→ **Aim of the task**: Repeat the part that opens with the line containing "Screen dimensions: 1119x765" and closes with the line containing "(x=411, y=726)", with "dock" swapped for "taskbar" and nothing else changed.

### Exercise materials

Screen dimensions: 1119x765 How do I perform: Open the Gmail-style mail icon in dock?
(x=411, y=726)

######
### Exercise materials

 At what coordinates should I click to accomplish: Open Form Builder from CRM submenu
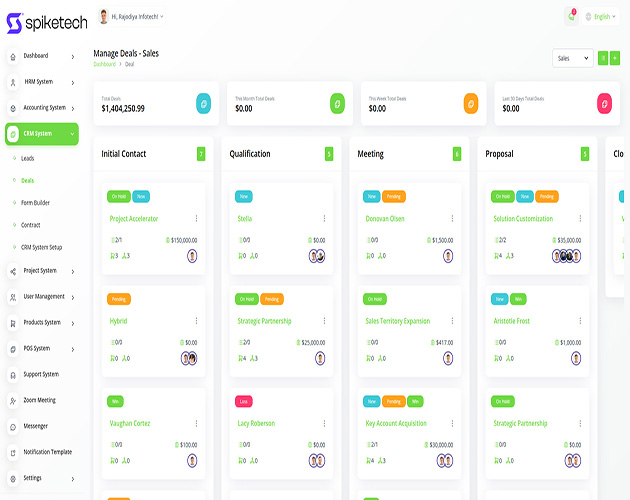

######
### Exercise materials

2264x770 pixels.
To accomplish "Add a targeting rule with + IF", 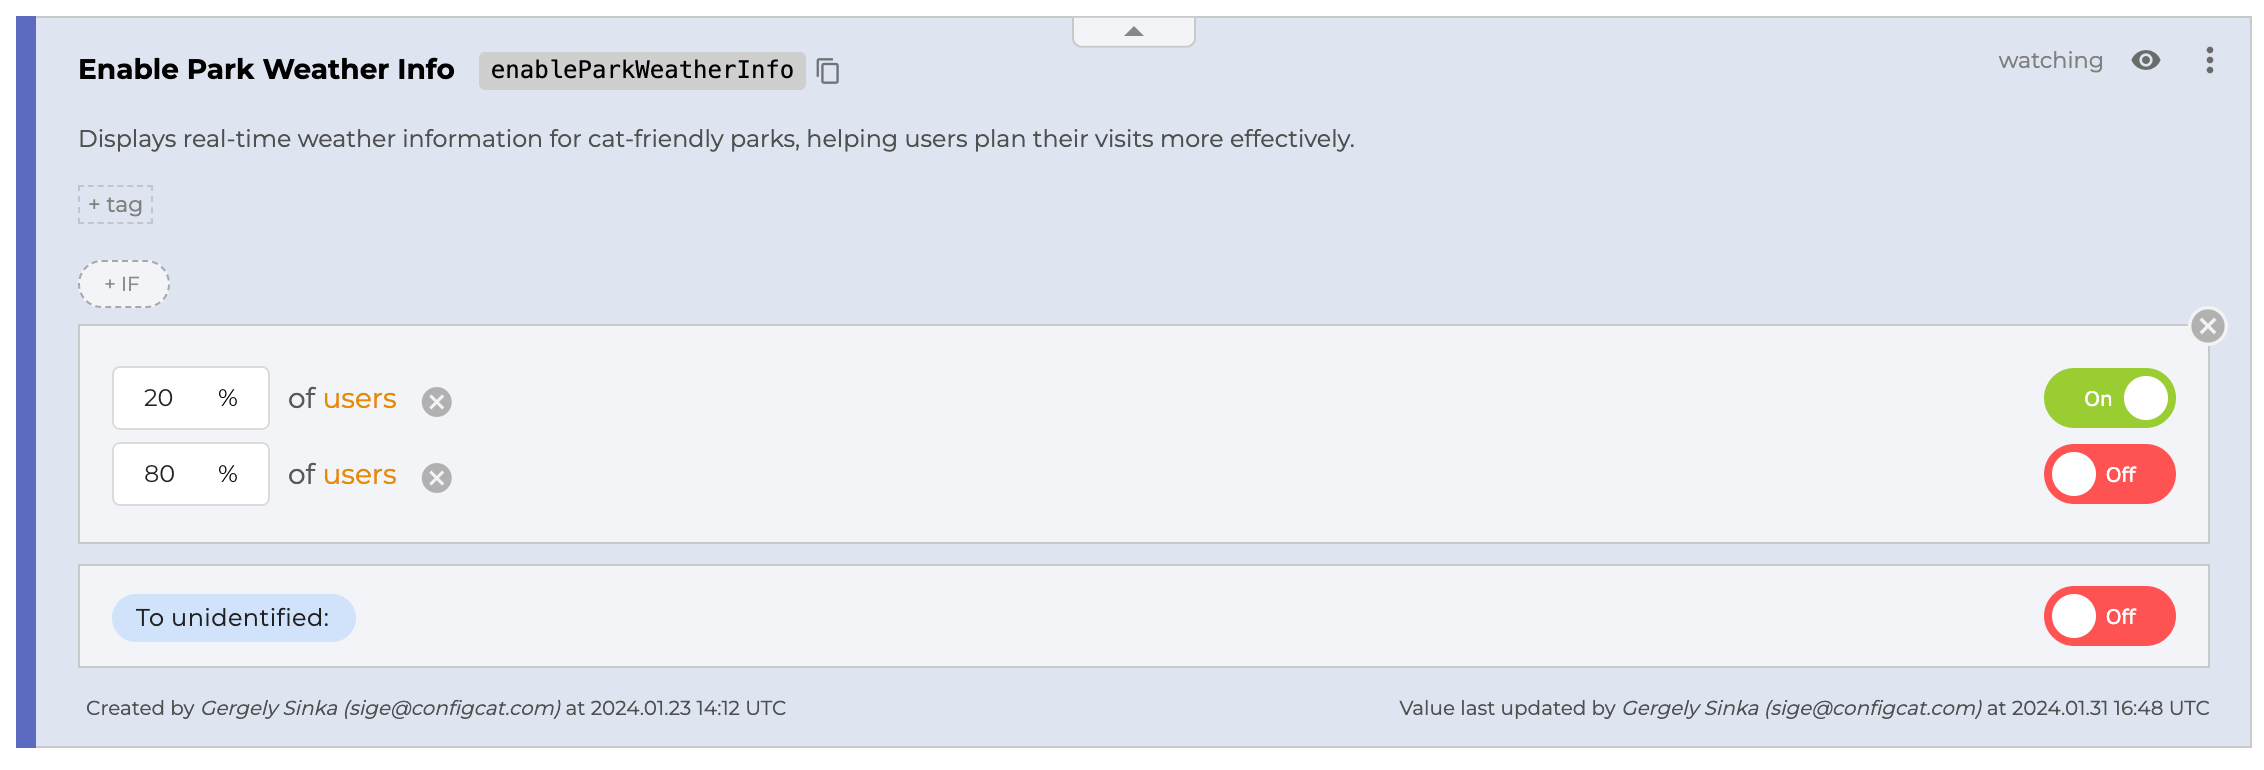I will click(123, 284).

######

→ **Result for this exercise**:
Screen dimensions: 1119x765 How do I perform: Open the Gmail-style mail icon in taskbar?
(x=411, y=726)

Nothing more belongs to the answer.